After the fire of 1419, there was a problem in obtaining a suitably skilled person to organise the restoration work and they had to seek help from Florence. Initially, the work was carried out in the style to replicate the existing architecture but this was later changed for something of a more contemporary nature.
The internal decorations consist of numerous mosaics, depicting scenes related to Christ and his life and the saints, unfortunately, photography is not permitted in the interior but the author was able to take some in the narthex which will give an indication of what it looks like. The Basilica also contains a shop and photography is allowed there.

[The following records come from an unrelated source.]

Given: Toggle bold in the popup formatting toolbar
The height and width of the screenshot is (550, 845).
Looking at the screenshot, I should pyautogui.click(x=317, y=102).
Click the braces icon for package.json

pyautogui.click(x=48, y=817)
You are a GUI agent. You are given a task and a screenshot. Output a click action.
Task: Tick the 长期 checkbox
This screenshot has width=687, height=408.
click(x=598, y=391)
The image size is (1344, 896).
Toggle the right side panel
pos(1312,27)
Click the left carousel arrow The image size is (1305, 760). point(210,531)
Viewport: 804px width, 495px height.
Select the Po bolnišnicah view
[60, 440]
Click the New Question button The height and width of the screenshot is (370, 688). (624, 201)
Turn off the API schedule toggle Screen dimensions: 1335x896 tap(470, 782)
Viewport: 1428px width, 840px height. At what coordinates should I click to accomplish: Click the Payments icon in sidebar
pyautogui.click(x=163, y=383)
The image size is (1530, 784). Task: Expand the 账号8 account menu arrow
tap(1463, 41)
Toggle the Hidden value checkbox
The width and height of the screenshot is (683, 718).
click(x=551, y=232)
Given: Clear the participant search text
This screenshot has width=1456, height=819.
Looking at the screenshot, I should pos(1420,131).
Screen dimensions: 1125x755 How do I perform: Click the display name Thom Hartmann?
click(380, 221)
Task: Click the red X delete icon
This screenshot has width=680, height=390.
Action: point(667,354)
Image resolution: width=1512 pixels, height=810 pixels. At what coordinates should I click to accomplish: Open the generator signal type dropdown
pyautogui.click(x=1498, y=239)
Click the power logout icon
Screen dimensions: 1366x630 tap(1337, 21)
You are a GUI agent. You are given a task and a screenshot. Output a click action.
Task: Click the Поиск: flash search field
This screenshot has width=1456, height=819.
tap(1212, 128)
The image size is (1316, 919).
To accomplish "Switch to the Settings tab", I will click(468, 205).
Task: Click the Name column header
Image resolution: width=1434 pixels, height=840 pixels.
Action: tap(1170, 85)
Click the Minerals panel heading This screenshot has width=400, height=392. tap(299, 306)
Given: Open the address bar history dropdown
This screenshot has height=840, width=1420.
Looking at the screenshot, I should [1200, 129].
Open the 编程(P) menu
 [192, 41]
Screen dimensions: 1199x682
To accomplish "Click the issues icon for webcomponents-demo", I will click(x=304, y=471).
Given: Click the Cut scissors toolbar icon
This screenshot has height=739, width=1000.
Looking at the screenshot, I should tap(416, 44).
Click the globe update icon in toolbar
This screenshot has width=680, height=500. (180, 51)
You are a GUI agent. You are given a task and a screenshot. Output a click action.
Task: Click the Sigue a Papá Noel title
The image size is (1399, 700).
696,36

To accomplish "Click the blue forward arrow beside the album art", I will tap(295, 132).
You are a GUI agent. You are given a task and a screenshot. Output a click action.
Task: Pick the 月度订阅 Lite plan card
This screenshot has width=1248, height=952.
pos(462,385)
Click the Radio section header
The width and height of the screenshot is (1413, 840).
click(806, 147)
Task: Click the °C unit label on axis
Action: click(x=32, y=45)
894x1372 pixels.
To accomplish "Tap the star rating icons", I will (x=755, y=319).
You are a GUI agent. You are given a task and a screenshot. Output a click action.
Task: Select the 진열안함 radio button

To the eastern side of the interior is a raised presbytery (chancel) separated by an altar screen formed by eight red marble columns topped with statues and a crucifix. Behind this screen is a marble banister with bronze statues of the Evangelists. It is the altar that contains the relics of St Mark, below which is the crypt. The altarpiece is the Pala d’Oro which consists of two parts and contains 1,300 pearls, 300 sapphires, 300 emeralds, and 400 garnets. This is believed to have originated in 1102 but adopted its current form in 1343 when the two parts were joined. Above the altar on columns is a canopy. Behind the presbytery is the sacristy and a 15th-century church dedicated to Saint Theodore, the first patron saint of Venice.
The treasury contains a collection of metalwork, enamel, and stone carvings, most of which are Byzantine and were looted from Constantinople during the Fourth Crusade.